▶ **Your objective**:
Keep only those lines of the records that include the string "page".

▶ **Stored data**:
____________________

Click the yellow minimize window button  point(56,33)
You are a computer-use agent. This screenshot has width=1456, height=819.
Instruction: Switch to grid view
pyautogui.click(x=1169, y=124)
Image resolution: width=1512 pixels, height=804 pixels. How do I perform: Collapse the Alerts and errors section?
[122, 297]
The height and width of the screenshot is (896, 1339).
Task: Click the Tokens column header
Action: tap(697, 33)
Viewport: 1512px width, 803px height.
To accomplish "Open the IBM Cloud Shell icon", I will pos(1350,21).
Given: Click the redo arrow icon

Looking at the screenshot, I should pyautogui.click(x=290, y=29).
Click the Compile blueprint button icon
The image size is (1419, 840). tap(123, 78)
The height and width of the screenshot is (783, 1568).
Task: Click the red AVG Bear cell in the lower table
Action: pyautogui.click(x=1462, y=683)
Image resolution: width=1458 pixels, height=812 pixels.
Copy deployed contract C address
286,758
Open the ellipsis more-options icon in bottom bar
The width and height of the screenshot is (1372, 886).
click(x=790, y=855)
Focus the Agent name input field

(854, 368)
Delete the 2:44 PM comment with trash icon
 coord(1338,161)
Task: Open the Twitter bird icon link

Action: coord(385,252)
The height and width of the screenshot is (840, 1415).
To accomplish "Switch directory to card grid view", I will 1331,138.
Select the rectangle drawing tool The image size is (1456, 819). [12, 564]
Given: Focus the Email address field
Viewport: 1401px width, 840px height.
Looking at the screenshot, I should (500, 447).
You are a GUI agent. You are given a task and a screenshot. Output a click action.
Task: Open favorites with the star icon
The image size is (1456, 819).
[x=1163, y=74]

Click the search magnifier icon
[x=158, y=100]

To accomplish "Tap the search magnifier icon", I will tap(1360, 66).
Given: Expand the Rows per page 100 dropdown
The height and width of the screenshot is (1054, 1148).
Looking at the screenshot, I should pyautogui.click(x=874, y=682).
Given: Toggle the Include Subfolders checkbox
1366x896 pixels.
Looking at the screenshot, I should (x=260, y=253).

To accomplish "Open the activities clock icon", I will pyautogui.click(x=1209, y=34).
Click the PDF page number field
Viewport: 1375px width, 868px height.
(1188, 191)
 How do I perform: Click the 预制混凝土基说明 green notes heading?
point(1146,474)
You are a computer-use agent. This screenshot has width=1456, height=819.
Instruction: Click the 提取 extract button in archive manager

____________________

▶ **Written solution**:
Given: Expand the Rows per page 100 dropdown
Click the PDF page number field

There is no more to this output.